■ **Условия заданий**
1: Какое чувство, согласно тексту о душе у Аристотеля, присуще всем животным прежде всего?
2: Почему автор текста о душе у Аристотеля называет его «очень трудно уловимым человеком»? Ответьте одним–тремя предложениями.
3: Продолжите текст о душе у Аристотеля, начав сразу после его последнего предложения.

■ **Текст для чтения**
********************

«Поэтому, как полагают, и все растения наделены жизнью. Очевидно, что они обладают такой силой и таким началом, благодаря которым они могут расти и разрушатся…» (413а 25–30).
«Таким образом, благодаря этому началу жизнь присуща живым существам, но животное впервые появляется благодаря ощущению…» (413b).
«Из чувств всем животным присуще прежде всего осязание. Подобно тому как способность к питанию возможна отдельно от осязания и всякого [другого] чувства, так и осязание возможно отдельно от других чувств (растительной, или способной к питанию, мы называем ту часть души, которой обладают также растения, а все животные, как известно, обладают чувством осязания)» (413b 5).
«Теперь же пусть будет сказано лишь то, что душа есть начало указанных способностей и отличается растительной способностью, способностью ощущения, способностью размышления и движением.
А есть ли каждая из этих способностей душа или часть души и если часть души, то так ли, что каждая часть отделима лишь мысленно (Logo) или также пространственно, – на одни из этих вопросов нетрудно ответить, другие же вызывают затруднения» (413b 10–15).
«Относительно же ума и способности к умозрению еще нет очевидности, но кажется, что они иной род души и что только эти способности могут существовать отдельно, как вечное – отдельно от преходящего» (413b 25).
Вдруг! Вдруг, доказав, что душа от тела неотделима, Аристотель заявляет, что есть и такая душа, которая от тела отделима. Впрочем, это очень для него характерно. Заявив в начале главы одно, он вполне может в конце ее утверждать и обратное. Очень трудно уловимый человек. Впрочем, это значения не имеет.
Важнее то, что последней фразой Аристотель сам заложил рубеж между физиологией и психологией. Даже если ум и не есть вид души, а душа вовсе от тела неотделима, психофизиология кончается здесь, а далее начинается психология Сократа и Платона.
Все тоже описание явления, простое и ясное, повторяется и продолжается в следующей главе. Из него я бы хотел привести следующую мысль Аристотеля:
«…ограничимся утверждением, что животным, обладающим чувством осязания, присуще также стремление. А присуще ли им воображение, это еще неясно и должно быть рассмотрено в дальнейшем. Кроме того, некоторым живым существам присуща способность к движению в пространстве, иным – также способность размышления, т. е.ум, например, людям и другим существам такого же рода или более совершенным, если они существуют» (414b, 15).
А далее намечается своего рода программа научных исследований:
«…надлежит относительно каждого существа исследовать, какая у него душа, например: какова душа у растения, человека, животного. Далее нужно рассмотреть, почему имеется такая последовательность. В самом деле, без растительной способности не может быть способности ощущения. Между тем у растений растительная способность существует отдельно от способности ощущения.(Это уже спорно сегодня – А.Ш.).<…> Наконец, совсем немного существ обладают способностью рассуждения и размышления. А именно: тем смертным существам, которым присуща способность рассуждения, присущи также и все остальные способности» (414b 25–415а 5).

********************

■ **Исходный материал**

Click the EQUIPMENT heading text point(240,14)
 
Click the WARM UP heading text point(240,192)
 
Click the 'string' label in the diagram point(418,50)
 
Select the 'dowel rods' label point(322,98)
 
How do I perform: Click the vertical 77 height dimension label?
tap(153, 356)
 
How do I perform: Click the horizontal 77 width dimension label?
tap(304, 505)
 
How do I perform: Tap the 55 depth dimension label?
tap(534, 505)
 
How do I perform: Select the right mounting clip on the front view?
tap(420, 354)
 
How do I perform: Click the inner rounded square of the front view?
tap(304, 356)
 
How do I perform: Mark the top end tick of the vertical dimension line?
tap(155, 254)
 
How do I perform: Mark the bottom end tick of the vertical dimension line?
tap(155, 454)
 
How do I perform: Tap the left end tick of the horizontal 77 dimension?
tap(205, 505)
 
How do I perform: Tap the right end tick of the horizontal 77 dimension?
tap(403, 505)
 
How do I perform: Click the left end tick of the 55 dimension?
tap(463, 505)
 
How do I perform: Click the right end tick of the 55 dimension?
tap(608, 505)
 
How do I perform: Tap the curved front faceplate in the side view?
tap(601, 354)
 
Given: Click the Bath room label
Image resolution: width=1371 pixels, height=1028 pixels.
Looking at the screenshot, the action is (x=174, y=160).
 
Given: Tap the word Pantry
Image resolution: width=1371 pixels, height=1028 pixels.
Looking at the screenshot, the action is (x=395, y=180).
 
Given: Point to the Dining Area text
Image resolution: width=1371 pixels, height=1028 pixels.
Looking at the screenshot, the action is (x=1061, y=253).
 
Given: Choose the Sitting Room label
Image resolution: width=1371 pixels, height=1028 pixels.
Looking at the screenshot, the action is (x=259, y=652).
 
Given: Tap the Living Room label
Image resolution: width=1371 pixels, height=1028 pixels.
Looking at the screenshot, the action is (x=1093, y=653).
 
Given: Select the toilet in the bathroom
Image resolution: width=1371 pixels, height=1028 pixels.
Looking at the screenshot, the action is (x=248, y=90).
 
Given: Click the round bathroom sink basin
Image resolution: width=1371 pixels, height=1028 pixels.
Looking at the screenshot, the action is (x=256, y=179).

********************

■ **Ответы по заданиям**
1: Осязание.

2: Аристотель может в начале главы заявить одно, а в конце утверждать обратное. Так, доказав, что душа от тела неотделима, он вдруг говорит, что есть и такая душа, которая от тела отделима.

3:
Когда Аристотель перестает воевать с Платоном, его рассуждения становятся ясными и понятными. Вызывают восхищение.
Далее в четвертой главе Аристотель переходит к рассмотрению психофизиологии – «пище и воспроизведению», то есть растительной душе. Но от этого быстро переходит к рассуждению о причине, цели и сущности одушевленных тел. Все это в науке называется телеологией Аристотеля. Это я опускаю.
Следующую главу он посвящает ощущению. Тут он задает потрясающе неожиданный и интересный вопрос, который я не понимаю:
«Здесь, однако, возникает вопрос, почему чувства не воспринимают самих себя и почему их [органы] не вызывают ощущения без чего-то внешнего…» (417а).
Правду сказать, я и его ответа на этот вопрос не понимаю. А может, он и не дал на него ответа. Хотя, мне кажется, намек на ответ содержится в заключительном предложении главы:
«Способность ощущения, как было сказано, в возможности такова, каково уже ощущаемое в действительности: пока она испытывает воздействие, она не подобна ощущаемому, испытав же воздействие, она уподобляется ощущаемому и становится такой же, как и оно» (418а).
Чтобы разобраться, попробую задать этот вопрос своими словами: Почему чувства не воспринимают самих себя? Почему зрение не видит зрения, слух не слышит слух и тому подобное? Более того, почему зрение не видит слух, слух не слышит осязания?
Ясно, что способности восприятия так подогнаны друг к другу, что просто не должны перекрывать одна другую. Это неэкономично, а значит проигрышно в борьбе за выживание.
Но есть люди, которые «видят звуки» или «слышат цвета». Что это? Способ говорить или некоторое перекрытие в восприятии одного чувства другим? Вопрос для исследования. Но исследование это – лишь сбор материала, а не сами явления. Главным же все равно останется вопрос, почему чувство не воспринимает само себя.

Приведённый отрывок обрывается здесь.